A dedicated engineering student, Navin (Nick Choksi) goes to the library in search of the book Huck & Holden for his required English class. There is, of course, no such book—Navin has mistaken the paper's topic (the literary protagonists of The Adventures of Huckleberry Finn and The Catcher in the Rye) for a book title. There, he meets Michelle (Cherise Boothe), a voice major with a work-study library job.
The two quickly strike up a friendship, and when Michelle discovers that Navin is still a virgin (saving himself for an arranged marriage back in India), she vows to shatter his polite, polished shell. She invites him to her boyfriend Torry's (LeRoy McClain) fraternity party, and Navin's evolution begins.
Michelle is African-American and a lapsed Catholic, which provides a dynamic foil to Navin's strict Hinduism. Navin is determined to live by the "the rules"—the norms and behaviors that will reward him in his life back in India. But as Michelle shares how she has created her own system of values, the two characters share moments of connection almost poetic in their lyric simplicity. In short, Michelle helps Navin learn how to carve out a life all his own.
The inclusion of two supernatural figures gives this romantic comedy a twist. Like so many college boys before him, Navin begins to idolize Holden Caulfield while reading The Catcher in the Rye, and Holden springs to life in the form of Singh (Arjun Gupta), who was the cool kid in Navin's private school in India. Singh becomes an anti-conscience character, encouraging Navin to take more risks. And near the end of the show, the Hindu goddess Kali (Nilaja Sun) appears as part of Michelle's consciousness (blame it on overexposure to Kama Sutra).
A stellar cast and superior production team bring the script fervently to life. Choksi gives a star-making performance as Navin; he is a compelling, controlled actor, and he contributes a natural grace to a very complex comic and dramatic arc. Boothe gives tremendous heart to Michelle's up-and-down emotions, and she finds a myriad of inflections in the expression "Daaaamn."
Gupta shows smooth confidence as Singh, and McClain's charismatic take on Torry is so infectious you wish he could be onstage more often. And in her fierce, no-holds-barred portrayal of the monstrous goddess Kali, Sun very nearly steals the show.
Director Giovanna Sardelli keeps the action moving at a crisp pace, but she also gives Navin the necessary space and time to think through his actions. The production team proves that mastery lies in the details. Regina Garcia's functional set features rows of rotating bookshelves, literally framing the proceedings in the acquisition of knowledge (or books); Pat Dignan's lighting beautifully captures natural light filtering through a windowpane; Rebecca J. Bernstein's costumes capture both Navin’s finicky taste and the disarming spectacle of Kali; and Bart Fasbender's punchy sound design keeps the energy up during the quick set changes.

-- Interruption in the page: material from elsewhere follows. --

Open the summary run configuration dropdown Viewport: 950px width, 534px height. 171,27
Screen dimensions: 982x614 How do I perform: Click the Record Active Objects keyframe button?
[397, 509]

Everything in this highly polished production cries out for mention, but at the heart of it all is Joseph's taut, masterful script. Resisting a happy ending, Joseph leaves us on a precipice right alongside Navin, but this uncertainty somehow feels like the happiest possible ending of all. The journey toward self-definition may be messy, but in Huck & Holden it's definitely worth the bumpy ride. And by the end, don't be surprised if you forget about the accent.